The majority of literature supports the hypothesis of a deregulated DA system in TS pathology. This notion is supported by clinical findings as DA antagonists ameliorate and DA stimulants exacerbate tics, respectively.^{75, 76} In line, DAT-tg rats display a general decrease in DA levels and increase in DA turnover due to DAT overexpression. Our results show no effect of tDCS on either DA levels or turnover, indicating that the therapeutic effect of tDCS goes beyond the dopaminergic system. Of note, therapeutic DBS led to modulation of the dopaminergic system in the DAT-tg rats, which correlates with the mechanism of DBS in TS patients (see SI, Figs. S2–S3 and Table S3)⁷⁷.

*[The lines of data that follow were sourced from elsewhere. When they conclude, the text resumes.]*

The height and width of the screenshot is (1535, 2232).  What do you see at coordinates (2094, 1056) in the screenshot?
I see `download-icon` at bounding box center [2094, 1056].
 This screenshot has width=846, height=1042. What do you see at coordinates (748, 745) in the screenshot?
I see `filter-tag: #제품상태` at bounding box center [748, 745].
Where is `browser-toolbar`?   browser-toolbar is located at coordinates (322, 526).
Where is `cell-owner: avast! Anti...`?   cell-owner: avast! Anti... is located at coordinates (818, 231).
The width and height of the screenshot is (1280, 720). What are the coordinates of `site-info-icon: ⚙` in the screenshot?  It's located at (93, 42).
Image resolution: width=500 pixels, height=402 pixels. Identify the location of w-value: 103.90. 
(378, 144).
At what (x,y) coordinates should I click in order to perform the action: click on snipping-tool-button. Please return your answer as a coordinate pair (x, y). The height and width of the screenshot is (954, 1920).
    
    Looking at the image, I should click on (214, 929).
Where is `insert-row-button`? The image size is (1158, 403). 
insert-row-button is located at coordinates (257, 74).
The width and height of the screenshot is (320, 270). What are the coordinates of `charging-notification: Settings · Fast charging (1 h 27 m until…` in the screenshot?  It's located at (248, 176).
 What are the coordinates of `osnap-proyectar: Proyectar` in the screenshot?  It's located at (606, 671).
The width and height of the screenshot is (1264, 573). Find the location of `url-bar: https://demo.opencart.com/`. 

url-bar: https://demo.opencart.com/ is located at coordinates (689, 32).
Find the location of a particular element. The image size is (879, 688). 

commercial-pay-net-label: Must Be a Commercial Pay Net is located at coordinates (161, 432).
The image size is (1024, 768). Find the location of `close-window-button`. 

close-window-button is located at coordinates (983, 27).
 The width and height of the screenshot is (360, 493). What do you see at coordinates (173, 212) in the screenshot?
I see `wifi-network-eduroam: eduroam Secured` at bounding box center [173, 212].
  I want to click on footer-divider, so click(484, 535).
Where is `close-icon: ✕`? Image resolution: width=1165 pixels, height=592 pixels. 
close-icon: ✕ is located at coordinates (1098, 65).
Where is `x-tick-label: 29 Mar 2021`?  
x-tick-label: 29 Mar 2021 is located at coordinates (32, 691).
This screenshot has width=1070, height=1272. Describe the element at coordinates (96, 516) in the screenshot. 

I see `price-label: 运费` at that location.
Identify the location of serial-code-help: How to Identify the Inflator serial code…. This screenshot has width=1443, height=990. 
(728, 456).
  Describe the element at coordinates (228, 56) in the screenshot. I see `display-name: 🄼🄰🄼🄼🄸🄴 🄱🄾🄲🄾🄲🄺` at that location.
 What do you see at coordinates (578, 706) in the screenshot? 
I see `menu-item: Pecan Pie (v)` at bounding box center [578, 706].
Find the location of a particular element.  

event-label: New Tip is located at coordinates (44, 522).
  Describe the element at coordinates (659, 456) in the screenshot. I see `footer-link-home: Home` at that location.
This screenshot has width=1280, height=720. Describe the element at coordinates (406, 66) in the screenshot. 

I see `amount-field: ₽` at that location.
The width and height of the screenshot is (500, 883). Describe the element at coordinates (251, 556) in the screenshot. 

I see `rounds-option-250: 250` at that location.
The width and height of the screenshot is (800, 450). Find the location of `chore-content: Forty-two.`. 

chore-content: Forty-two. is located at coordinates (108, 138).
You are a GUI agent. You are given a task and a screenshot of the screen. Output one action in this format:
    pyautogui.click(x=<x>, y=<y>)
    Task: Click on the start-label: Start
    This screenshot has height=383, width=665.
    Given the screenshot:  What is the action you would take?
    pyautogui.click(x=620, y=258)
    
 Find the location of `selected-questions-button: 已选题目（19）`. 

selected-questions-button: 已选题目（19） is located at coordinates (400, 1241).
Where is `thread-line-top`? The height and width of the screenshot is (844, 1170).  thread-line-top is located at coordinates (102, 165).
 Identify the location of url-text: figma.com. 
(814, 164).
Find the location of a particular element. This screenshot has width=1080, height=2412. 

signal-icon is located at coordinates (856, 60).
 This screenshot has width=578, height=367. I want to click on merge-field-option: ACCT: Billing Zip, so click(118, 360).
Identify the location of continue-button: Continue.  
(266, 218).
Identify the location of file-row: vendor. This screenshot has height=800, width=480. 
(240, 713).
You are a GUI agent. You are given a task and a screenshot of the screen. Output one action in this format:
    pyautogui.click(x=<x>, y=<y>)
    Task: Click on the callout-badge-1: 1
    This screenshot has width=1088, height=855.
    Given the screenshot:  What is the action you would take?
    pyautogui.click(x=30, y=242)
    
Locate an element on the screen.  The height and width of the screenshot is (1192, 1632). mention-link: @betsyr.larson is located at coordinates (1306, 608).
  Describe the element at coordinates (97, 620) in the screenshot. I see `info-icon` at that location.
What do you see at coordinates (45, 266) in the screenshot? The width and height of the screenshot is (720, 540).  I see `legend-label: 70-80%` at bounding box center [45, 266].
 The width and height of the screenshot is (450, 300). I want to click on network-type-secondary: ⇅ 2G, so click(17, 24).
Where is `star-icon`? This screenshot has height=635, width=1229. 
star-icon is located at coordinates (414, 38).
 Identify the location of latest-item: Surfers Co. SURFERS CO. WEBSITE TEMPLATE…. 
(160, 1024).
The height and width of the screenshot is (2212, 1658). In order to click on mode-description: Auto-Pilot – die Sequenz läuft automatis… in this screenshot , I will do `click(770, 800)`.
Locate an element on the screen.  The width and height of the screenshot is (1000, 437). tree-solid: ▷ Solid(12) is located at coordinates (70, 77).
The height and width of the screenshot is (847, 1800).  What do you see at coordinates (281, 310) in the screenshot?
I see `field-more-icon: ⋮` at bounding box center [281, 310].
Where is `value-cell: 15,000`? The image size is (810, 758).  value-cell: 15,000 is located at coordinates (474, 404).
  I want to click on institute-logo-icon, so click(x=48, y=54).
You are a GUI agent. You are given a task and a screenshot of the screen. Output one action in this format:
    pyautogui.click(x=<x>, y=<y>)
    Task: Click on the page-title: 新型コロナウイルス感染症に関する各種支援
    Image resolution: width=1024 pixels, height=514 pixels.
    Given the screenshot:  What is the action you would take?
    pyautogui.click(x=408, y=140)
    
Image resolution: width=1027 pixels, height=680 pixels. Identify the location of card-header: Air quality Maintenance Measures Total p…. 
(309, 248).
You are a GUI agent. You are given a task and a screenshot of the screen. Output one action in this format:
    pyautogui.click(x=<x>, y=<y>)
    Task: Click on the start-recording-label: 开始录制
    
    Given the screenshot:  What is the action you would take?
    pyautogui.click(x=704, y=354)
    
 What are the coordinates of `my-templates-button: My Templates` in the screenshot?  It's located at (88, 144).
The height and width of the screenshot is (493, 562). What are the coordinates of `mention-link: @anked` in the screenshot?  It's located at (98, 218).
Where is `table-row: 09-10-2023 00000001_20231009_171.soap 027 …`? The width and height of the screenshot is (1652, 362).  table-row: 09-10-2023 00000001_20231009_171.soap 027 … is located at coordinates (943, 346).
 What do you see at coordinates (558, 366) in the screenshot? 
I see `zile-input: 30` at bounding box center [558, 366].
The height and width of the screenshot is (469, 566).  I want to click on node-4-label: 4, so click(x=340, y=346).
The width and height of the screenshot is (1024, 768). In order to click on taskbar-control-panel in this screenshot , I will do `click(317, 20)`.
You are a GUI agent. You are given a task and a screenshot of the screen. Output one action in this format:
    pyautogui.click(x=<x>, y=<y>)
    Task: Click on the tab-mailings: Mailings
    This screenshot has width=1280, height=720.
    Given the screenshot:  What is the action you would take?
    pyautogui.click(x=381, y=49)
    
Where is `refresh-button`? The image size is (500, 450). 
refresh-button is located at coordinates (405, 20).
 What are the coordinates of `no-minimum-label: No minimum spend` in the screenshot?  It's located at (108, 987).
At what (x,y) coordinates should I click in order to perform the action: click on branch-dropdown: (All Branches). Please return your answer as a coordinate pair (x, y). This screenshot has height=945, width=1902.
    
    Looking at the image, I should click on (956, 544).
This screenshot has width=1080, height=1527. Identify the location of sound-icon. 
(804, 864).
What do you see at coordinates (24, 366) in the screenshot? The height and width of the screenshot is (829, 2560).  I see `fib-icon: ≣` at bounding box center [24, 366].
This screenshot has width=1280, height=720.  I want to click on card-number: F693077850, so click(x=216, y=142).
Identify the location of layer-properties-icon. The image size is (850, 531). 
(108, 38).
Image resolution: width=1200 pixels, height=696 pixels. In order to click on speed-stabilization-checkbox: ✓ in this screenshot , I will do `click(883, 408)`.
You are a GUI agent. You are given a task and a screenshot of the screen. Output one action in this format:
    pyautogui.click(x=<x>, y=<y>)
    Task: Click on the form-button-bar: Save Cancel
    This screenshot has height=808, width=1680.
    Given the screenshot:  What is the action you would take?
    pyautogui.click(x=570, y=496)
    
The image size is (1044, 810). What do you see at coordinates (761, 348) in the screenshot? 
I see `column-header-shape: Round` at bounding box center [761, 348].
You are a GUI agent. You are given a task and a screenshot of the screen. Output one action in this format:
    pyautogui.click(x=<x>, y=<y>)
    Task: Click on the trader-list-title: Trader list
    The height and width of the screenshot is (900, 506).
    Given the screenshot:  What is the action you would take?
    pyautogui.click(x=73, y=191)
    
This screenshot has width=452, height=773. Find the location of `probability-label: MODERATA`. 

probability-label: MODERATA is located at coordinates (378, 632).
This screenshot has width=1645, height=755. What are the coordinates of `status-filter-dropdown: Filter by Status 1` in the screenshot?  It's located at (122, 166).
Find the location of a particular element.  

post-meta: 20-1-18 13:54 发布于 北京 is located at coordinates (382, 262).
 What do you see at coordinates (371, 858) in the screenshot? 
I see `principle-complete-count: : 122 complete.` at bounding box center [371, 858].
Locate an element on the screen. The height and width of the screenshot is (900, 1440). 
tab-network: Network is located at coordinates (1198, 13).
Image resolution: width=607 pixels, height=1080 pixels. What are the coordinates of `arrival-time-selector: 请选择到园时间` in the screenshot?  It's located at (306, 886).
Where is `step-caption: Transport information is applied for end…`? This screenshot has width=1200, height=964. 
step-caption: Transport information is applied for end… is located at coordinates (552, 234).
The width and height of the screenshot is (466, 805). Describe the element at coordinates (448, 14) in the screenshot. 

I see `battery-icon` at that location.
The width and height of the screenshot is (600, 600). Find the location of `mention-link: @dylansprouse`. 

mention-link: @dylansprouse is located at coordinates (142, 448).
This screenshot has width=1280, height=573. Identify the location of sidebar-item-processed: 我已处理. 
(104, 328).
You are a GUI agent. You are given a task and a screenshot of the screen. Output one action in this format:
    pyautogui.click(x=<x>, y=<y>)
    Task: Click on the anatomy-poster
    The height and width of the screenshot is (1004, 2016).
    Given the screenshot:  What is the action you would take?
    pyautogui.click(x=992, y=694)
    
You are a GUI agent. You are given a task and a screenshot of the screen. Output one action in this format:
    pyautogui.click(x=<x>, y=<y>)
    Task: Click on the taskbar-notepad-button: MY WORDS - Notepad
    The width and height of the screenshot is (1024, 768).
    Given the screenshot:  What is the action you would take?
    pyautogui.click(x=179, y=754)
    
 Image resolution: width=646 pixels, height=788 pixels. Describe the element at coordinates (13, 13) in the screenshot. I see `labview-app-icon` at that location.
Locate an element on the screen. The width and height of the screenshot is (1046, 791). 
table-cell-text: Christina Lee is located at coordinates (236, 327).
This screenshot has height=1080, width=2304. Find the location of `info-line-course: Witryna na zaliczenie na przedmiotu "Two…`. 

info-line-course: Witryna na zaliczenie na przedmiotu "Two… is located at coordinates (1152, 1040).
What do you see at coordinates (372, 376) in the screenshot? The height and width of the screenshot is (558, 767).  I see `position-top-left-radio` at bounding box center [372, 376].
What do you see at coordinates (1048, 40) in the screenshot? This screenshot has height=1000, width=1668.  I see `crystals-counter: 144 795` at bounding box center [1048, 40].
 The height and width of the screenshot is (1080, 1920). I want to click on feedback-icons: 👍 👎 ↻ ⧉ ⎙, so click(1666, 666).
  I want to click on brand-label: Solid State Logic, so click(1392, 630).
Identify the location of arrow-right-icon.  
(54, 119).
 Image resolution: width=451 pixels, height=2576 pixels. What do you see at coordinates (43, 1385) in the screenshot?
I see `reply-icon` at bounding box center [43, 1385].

Taken together, we find that tDCS reduces repetitive behavior in the DAT-tg rats presumably through a restoration of the previously imbalanced sensorimotor STC circuit. Given the importance of the STC circuit in repetitive pathology, this indicates that tDCS may be employed as stimulation approach to provide symptom relief for repetitive disorders. From a clinical perspective, the primary motor cortex is the best-studied brain area with respect to tDCS application. Based on the initial contradicting line of reasoning, anodal tDCS to the motor cortex has so far not been assessed as a mean to reduce cortical excitability for treatment of, for example, TS. Yet, given the underlying pathology found in repetitive disorders and in TS, application of anodal tDCS might just have a positive effect on repetitive behavior as indicated by our findings. Our results thus set the stage for further investigation into the therapeutic application of tDCS in repetitive disorders. If successful, tDCS would provide a non-invasive and safe treatment strategy suitable for patients at all age groups.

Competing interests

Frank Padberg has received speaker’s honorarium from Mag&More GmbH and neuroCare Group GmbH as well as support with equipment from neuroCare Group GmbH, Munich, Germany, Mag&More GmbH, Munich, Germany and Brainsway Inc., Jerusalem, Israel.